Nedense "hoşgörü"nün hep tek taraflı yarar sağlayan bir mekanizma olduğunu sanıyoruz...
Bu tavırla ufak tefek şeyler kazanmak mümkün olsa bile büyük meselelerin çözümünde saygı gören taraf olmak zorlaşır. (Türkiye Araştırmalar Merkezi’nin düzenlediği Almanya gezisindeki izlenimleri yazmaya devam edeceğiz.)

Ne olursa olsun, dişe dokunur bir şey üretiyorsan bu "iş" değil yaşam biçimindir.


Almanya’da kuru gıda ithalatçılığı yapan, yüz milyonlarca mark değerinde Türk ürününü Alman pazarına nakleden ithalatçılarla konuşuyoruz... Ömer Alpsar, Mülahim Kuru, Ümit Yarar, Türkiye’nin ilgisizliği sonucu Alman pazarının nasıl adım adım başkalarının eline geçtiğini anlatıyorlar... Örneğin Çernobil olayında Alman pazarından çekilen Türk çayı, Türk Hükümeti ilgilenmediği için bir daha Alman pazarına girememiş. Peki ne mi olmuş:
- Şimdilerde Sri Lanka ve Seylan’dan ithal edilen çay Mevlana, Sultana, Tunçay gibi markalarla paketlenip Türk çayı diye satılıyor. Üstelik buradan Türkiye’ye de hediye olarak götürülüyor...
İthalatçı arkadaşlar bir başka örnek olarak İtalyanların Türkiye’den satın aldığı nohudu hafif haşlayarak konservelediğini ve çabuk yemek olarak Almanya’da yurttaşlarımıza pazarladığını anlatıyorlar...
Rakı meselesine geliyoruz...
Türk rakısı son yıllarda Hamburg’daki Tekel Temsilciliği’nden sağlanıyormuş... Ne var ki Tekel kendi kendini hiç sebepsiz yere lağvetmiş. Tekel’in Almanya’daki başbayiliği BORCO adlı bir Alman firmasına verilmiş. Bu firmanın arkasında kimi ANAP’lıların olduğu söyleniyor. Tekel’in 7 marka sattığı küçük rakıyı 9 mark, 13 marka sattığı büyük rakıyı 19 marktan pazarlıyormuş bu Alman şirketi... Üstelik düzenli mal veremiyormuş.. Bizim ithalatçılar yakında bu pazara Türk yerine Yunan rakısının veya diğer alternatiflerin gireceğine muhakkak gözüyle bakıyorlar.
Çözülecek çok sorun var. Ne var ki Ankara’nın bu konularla ilgilenmeye vakti olmuyor. IMF’ye avuç açmak bizimkilerin daha kolayına geliyor. Kimi zaman da rakı meselesinde olduğu gibi (birkaç uğursuzun çıkarı uğruna) kendi bacağımıza ateş ediyoruz...
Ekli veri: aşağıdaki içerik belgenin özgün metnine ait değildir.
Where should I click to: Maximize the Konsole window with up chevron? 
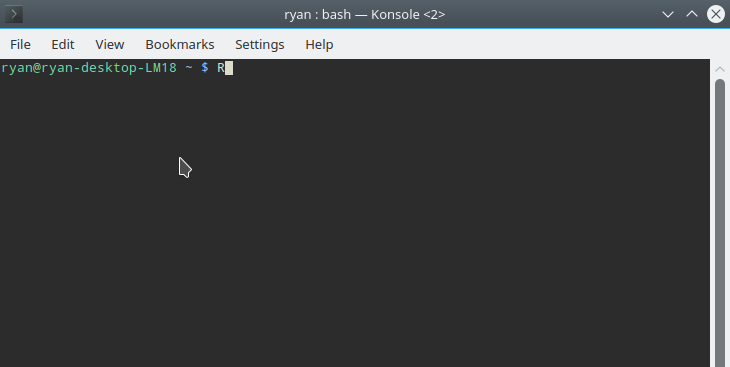692,14
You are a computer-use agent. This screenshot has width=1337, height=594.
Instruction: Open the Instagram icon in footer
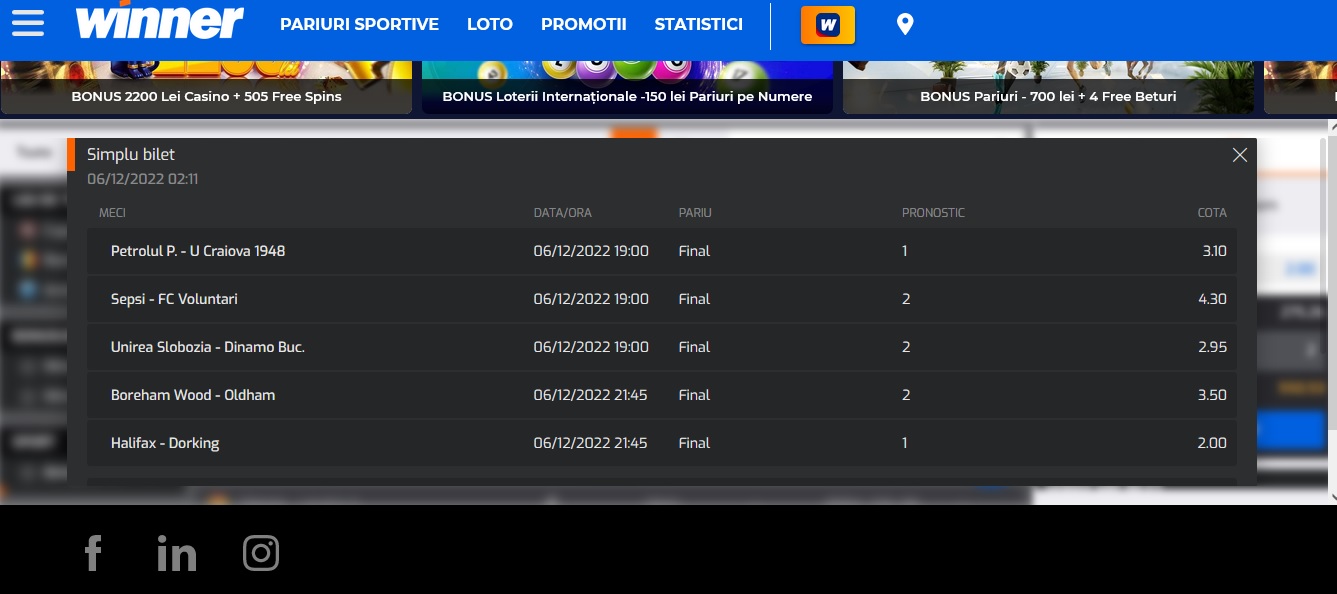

Arjantin’de halk yağmaya başlamış!.. Biz de ise durum hala; yağma Hasan’ın böreği, korkmayın!..


Okurumuz Ayşe Hasol Erktin, DSP Milletvekili Güler Aslan’ın önceki gün gazetemizde yayımlanan tabancalı fotoğrafından üzüntü duymuş... Biz anneler çocuklarımız için barış dolu silahsız bir dünya için çalışacak yerde tam tersine görüntüler vermeye mecbur muyuz diye soruyor. DSP’nin internet adreslerine mail yazıp kınamış durumu. Bütün mailler geri dönmüş. Neresinden bakarsanız bir çağdışılık egemen...

Başbakan Ecevit, "Bush’un bize danışacağı anlaşılıyor" demiş. ABD danışıklı dövüşü sever!..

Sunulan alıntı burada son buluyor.